WORK REQUEST ▸ Copy out every line in the entries below that includes "dropdown".

[Screenshot grounding data]
:::

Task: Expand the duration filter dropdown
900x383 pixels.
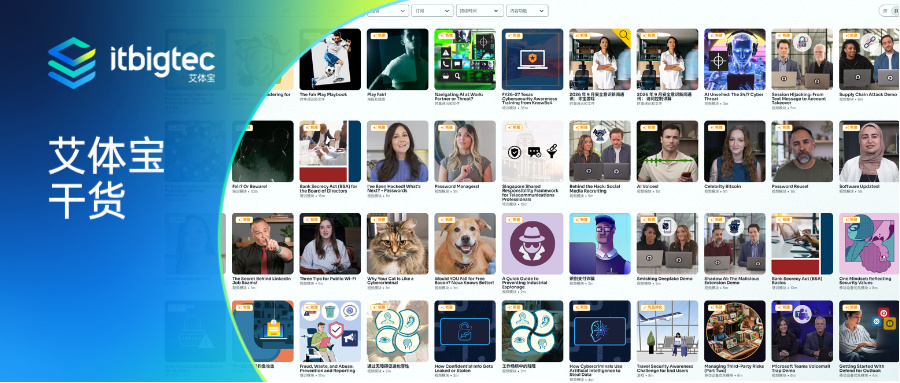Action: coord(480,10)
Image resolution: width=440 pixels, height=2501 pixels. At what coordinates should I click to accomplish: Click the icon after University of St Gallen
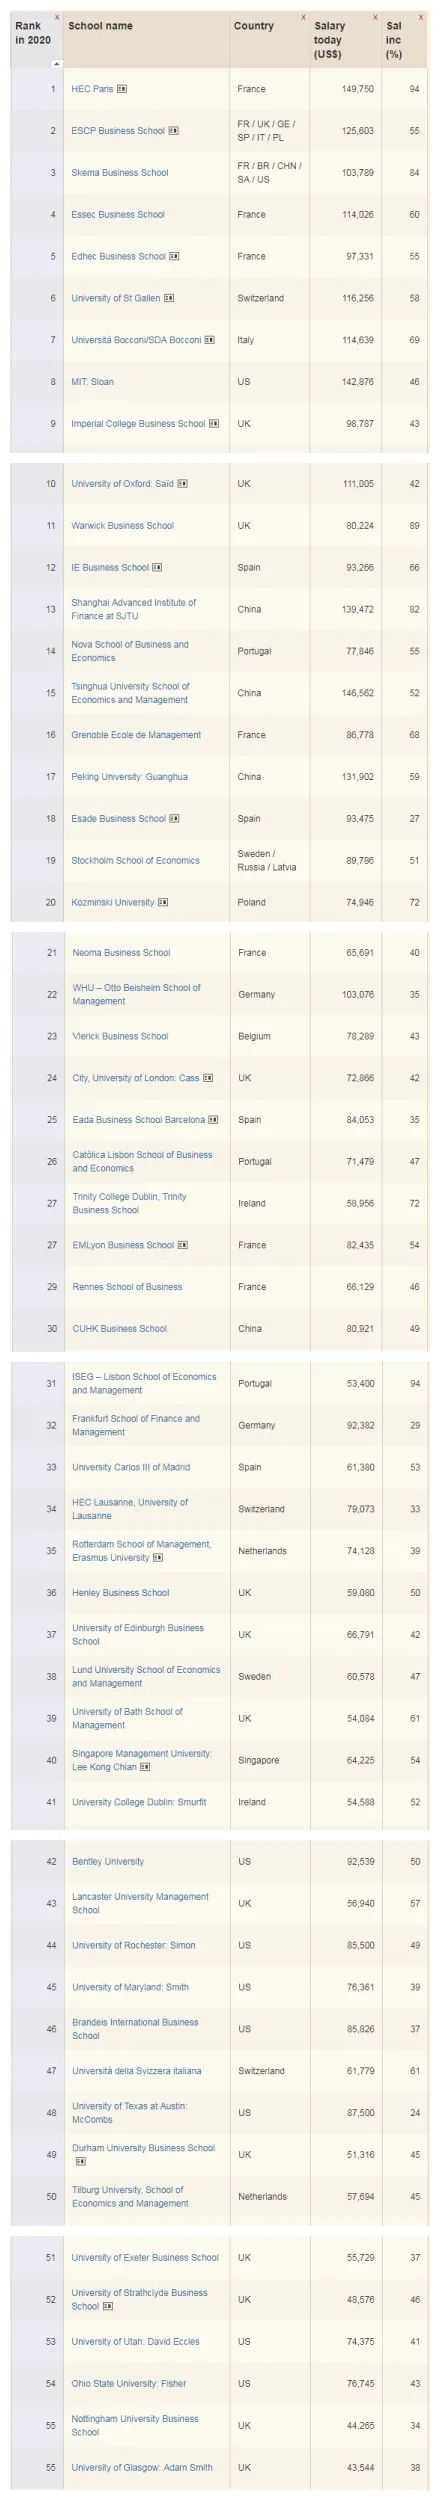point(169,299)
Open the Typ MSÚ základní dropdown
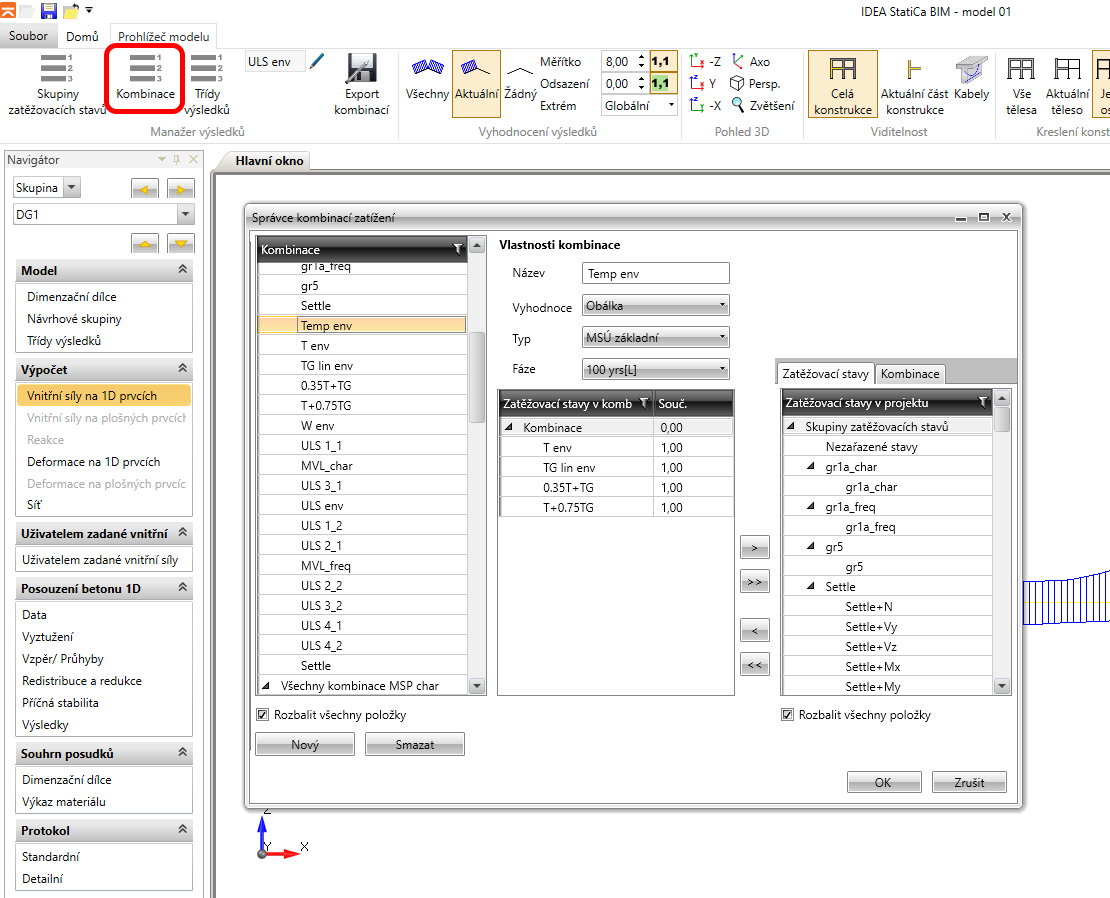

:::

EXERCISE ANSWER ▸
Task: Expand the duration filter dropdown
Open the Typ MSÚ základní dropdown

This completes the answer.